New type of pneumococcal infection dominates in wake of vaccine

New type of pneumococcal infection dominates in wake of vaccine
HOUSTON -- (February 22, 2010) -- The pneumococcal vaccine for infants and children introduced in 2000 caused a precipitous drop in infections until 2005, when serious illnesses began to rise again, especially infections caused by a strain of the pneumococcal bacteria called 19A, said researchers from Baylor College of Medicine and Texas Children's Hospital in a report in the current issue of the journal Pediatrics.

"Of the serotypes (or variants) of Streptococcus pneumoniae (the bacteria that cause pneumococcal disease) now causing invasive disease, 19A is responsible for almost half the infections in children," said Dr. Sheldon Kaplan, head of the section of pediatric infectious diseases at BCM and chief of infectious disease services at Texas Children's. Resistance to multiple common antibiotics occurs in about a third of the serotype 19A isolates, making treatment more difficult.

More protection
The current vaccine called 7-valent pneumococcal conjugate vaccine provides protection against seven strains of the bacteria that until 2000 caused most of the serious disease in children. A new vaccine still under consideration by the U.S. Food and Drug Administration provides protection against 13 types, including 19A.

Pneumococcal disease is a serious illness that results in 5,000 deaths in the United States each year. Most of those who die are age 65 or older, but the bacteria is also the most common cause of invasive or serious disease in children under the age of 2 years. Streptococcus pneumoniae can cause pneumonia, meningitis and an overwhelming blood infection called bacteremia.

The type of pneumococcal vaccine given to older people will not activate the immune system of infants and toddlers to protect them against the disease. The 7-valent vaccine now in use, as well as the proposed 13-valent vaccine, adds a protein to the polysaccharide (sugar) capsule that is similar to that of the bacteria. The polysaccharide capsule is found on the surface of the different forms of the bacteria.
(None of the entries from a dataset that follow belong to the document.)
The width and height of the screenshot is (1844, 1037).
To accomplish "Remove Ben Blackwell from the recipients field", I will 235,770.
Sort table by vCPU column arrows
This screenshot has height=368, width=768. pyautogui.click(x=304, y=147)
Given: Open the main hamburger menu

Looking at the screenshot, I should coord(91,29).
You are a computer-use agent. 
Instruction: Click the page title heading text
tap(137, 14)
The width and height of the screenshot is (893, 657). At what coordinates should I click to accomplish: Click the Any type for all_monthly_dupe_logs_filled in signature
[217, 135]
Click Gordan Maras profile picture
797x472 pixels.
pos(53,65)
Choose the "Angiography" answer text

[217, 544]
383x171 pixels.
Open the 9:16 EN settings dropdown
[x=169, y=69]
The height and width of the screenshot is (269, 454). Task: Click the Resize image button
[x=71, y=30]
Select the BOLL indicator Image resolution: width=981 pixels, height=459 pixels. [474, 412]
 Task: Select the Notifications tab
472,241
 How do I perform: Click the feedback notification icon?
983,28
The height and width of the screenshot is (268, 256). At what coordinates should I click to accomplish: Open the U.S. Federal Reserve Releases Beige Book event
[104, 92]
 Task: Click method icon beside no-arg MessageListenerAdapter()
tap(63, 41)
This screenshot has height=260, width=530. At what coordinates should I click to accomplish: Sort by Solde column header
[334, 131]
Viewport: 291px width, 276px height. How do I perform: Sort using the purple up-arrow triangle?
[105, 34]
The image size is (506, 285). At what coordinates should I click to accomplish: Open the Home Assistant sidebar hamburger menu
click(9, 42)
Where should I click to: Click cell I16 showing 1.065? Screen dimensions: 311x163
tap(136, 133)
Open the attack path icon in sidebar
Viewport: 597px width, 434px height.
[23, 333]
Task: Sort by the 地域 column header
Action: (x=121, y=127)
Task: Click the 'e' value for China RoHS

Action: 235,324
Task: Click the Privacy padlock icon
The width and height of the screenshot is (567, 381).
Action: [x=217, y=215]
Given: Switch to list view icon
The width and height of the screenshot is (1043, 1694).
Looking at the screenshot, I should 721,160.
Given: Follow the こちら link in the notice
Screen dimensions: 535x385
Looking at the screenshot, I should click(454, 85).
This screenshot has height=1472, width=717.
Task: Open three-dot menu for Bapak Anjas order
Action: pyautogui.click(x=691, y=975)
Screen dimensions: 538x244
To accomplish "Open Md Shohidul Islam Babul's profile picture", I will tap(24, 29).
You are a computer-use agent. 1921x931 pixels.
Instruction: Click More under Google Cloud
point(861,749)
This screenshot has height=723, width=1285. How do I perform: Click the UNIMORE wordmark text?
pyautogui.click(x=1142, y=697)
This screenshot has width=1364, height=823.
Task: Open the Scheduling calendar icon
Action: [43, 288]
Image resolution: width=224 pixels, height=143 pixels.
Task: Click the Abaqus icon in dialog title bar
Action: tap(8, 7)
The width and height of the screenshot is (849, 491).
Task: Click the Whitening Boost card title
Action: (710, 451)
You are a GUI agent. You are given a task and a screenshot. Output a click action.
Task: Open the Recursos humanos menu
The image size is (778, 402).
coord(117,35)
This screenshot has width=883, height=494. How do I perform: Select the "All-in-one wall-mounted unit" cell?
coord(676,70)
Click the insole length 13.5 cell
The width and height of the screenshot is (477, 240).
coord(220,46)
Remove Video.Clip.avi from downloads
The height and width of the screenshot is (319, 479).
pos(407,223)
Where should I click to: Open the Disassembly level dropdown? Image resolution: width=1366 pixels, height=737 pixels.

The addition of the protein activates the immune system to produce antibodies against the different serotypes of the bacteria.

Keeping track
Kaplan and his colleagues have been keeping statistics on all invasive pneumococcal infections in infants and children at eight U.S. children's hospitals for the past 17 years. He has watched the waning and waxing of pneumococcal infections since the beginning of this century, noting the increase in those caused by 19A.

Infants receive the vaccine at ages 2, 4, and 6 months and a booster between the ages of 12 and 18 months. The vaccine appears to have been efficient in protecting those who received it.

Not only that, but it reduced the infections in parents and grandparents of the children who were vaccinated, he said.

"If you eliminate the organism in the noses of the children, they can't pass it on to the adults," he said.

In 2005, pneumococcal infections began to rise again, he said, but only to about 33 percent above the lowest point in 2004. He and his colleagues found that 19A is responsible for almost half of these infections.

Eye on all 91 strains
Kaplan hopes that approval of the new vaccine comes soon. He said the Centers for Disease Control and Prevention and the American Academy of Pediatrics are already designing a "catch-up" strategy to protect youngsters who have received the old vaccine in the meantime.

"There is nothing to prevent another type of pneumococcal serotype from arising," he said. "So far, the other strains don't seem to have that potential to the same degree as 19A."

"A goal is to develop a vaccine with proteins common to all 91 strains that would lead to an antibody that is protective against all the serotypes. No one anticipates that will happen soon."

Others who took part in this study include Drs. William J. Barson of Ohio State University College of Medicine and Public Health in Columbus; Philana L. Lin of the University of Pittsburgh Medical Center; Stephanie H. Stovall of the University of Arkansas for Medical Sciences in Little Rock; John S. Bradley of Rady Children's Hospital San Diego; Tina Q. Tan of Northwestern University Medical School in Chicago; Jill A. Hoffman of the University of Southern California School of Medicine in Los Angeles; Laurence B. Givner of Wake Forest University School of Medicine in Winston-Salem, N.C.; and Edward O. Mason Jr. of BCM.

Funding in part for this work came from Pfizer/Wyeth Pharmaceuticals.